Die Tendenz, die dunklen Abgründe und leidenschaftlich- dramatischen Ausbrüche in Chopins Musik mit schnörkellos stringenter Phrasierung und streng geführter Rhythmik unter Kontrolle zu halten, zeigte sich auch in den 12 Etüden op. 10. Bei aller spielerischen Eleganz, mit der die Pianistin die besonders die rechte Hand beanspruchenden, auf kräftemäßige Gleichheit und individuelle Beweglichkeit aller Finger zielenden Etüden zelebrierte, fehlte ihrem kunstfertigen Spiel, die nachhaltig berührende Emotionalität.
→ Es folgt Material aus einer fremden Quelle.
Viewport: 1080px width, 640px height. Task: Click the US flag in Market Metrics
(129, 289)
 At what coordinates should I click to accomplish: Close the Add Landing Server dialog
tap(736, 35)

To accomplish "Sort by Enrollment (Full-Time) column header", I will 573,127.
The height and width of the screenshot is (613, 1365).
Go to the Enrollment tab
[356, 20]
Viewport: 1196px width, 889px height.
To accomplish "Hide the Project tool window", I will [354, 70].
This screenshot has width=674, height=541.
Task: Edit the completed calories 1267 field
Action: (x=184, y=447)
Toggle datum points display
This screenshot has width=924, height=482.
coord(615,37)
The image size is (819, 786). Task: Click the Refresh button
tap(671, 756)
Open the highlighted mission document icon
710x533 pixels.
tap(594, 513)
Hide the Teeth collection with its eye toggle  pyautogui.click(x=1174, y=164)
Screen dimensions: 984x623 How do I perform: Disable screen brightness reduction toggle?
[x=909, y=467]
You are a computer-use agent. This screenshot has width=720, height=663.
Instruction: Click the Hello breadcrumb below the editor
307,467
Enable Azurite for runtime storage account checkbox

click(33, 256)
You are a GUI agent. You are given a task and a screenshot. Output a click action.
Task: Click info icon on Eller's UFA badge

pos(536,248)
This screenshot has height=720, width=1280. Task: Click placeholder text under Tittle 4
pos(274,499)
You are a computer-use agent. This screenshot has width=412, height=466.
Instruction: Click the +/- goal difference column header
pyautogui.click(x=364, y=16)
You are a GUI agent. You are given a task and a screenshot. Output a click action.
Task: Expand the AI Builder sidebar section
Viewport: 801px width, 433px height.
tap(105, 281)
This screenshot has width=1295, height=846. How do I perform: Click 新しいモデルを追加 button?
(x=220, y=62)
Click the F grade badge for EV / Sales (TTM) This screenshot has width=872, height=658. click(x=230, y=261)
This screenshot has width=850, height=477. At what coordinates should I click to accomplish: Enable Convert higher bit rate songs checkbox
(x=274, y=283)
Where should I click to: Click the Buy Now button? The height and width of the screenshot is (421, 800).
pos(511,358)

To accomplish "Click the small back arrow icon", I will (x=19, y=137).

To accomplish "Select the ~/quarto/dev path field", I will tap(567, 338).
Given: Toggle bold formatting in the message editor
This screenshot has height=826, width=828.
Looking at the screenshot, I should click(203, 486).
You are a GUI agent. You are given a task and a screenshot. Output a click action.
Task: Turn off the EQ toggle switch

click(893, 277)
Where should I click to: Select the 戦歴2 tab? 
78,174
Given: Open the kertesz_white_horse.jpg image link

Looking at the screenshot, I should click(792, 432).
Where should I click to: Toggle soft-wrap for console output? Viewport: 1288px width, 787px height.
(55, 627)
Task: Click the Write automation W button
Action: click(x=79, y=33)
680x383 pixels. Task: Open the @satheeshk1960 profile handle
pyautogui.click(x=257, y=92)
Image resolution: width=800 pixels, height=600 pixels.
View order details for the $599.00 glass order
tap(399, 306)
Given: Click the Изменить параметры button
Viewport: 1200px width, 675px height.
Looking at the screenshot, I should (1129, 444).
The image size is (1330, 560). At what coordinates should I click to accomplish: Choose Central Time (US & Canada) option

Trotz der furiosen Tempi, rasanten Läufe und donnernden Oktaven vermittelte ihre Interpretation wenig glaubhafte Dramatik. Zu streng unter Kontrolle gehalten, drohte das emotionale Feuer der Musik immer wieder unter der kultivierten, auf klangliches Ebenmaß ausgerichteten Spielweise zu erlöschen.